Because of this distinction, you must use `kind="captions"`, not `kind="subtitles"`, to satisfy this rule.

## How to Fix It

1. Create a captions file (typically in [WebVTT `.vtt` format](https://developer.mozilla.org/en-US/docs/Web/API/WebVTT_API)) that includes all meaningful audio information: who is speaking, what they say, and relevant non-speech sounds.
2. Add a `<track>` element inside your `<audio>` element.
3. Set the `kind` attribute to `"captions"`.
4. Set the `src` attribute to the path of your captions file.
5. Use the `srclang` attribute to specify the language of the captions.
6. Use the `label` attribute to give the track a human-readable name.

While only `src` is technically required on a `<track>` element, including `kind`, `srclang`, and `label` is strongly recommended for clarity and proper functionality.

## Examples

### Incorrect: `<audio>` with no captions track

```html
<audio controls>
  <source src="podcast.mp3" type="audio/mp3">
</audio>
```

This fails the rule because there is no `<track>` element providing captions.

### Incorrect: `<track>` with wrong `kind` value

```html
<audio controls>
  <source src="podcast.mp3" type="audio/mp3">
  <track src="subs_en.vtt" kind="subtitles" srclang="en" label="English">
</audio>
```

This fails because `kind="subtitles"` does not satisfy the captions requirement.
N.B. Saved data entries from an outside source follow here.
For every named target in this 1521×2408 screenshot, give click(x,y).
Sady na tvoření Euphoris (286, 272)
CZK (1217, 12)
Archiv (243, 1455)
Subtitles are not a substitute for captions.

### Correct: `<audio>` with a captions track

```html
<audio controls>
  <source src="podcast.mp3" type="audio/mp3">
  <track src="captions_en.vtt" kind="captions" srclang="en" label="English Captions">
</audio>
```

### Correct: `<audio>` with multiple caption tracks for different languages

```html
<audio controls>
  <source src="interview.mp3" type="audio/mp3">
  <track src="captions_en.vtt" kind="captions" srclang="en" label="English Captions">
  <track src="captions_es.vtt" kind="captions" srclang="es" label="Subtítulos en español">
</audio>
```

Providing captions in multiple languages ensures broader accessibility and is especially helpful when your audience speaks different languages.

### Example WebVTT captions file

A basic `captions_en.vtt` file might look like this:

```
WEBVTT

00:00:01.000 --> 00:00:04.000
[Upbeat intro music]

00:00:04.500 --> 00:00:07.000
Host: Welcome to the show, everyone.

00:00:07.500 --> 00:00:10.000
Guest: Thanks for having me!

00:00:10.500 --> 00:00:12.000
[Audience applause]
```

Notice how the captions include speaker identification (`Host:`, `Guest:`), non-speech sounds (`[Upbeat intro music]`, `[Audience applause]`), and the full dialogue. This level of detail is what makes captions effective for deaf and deafblind users.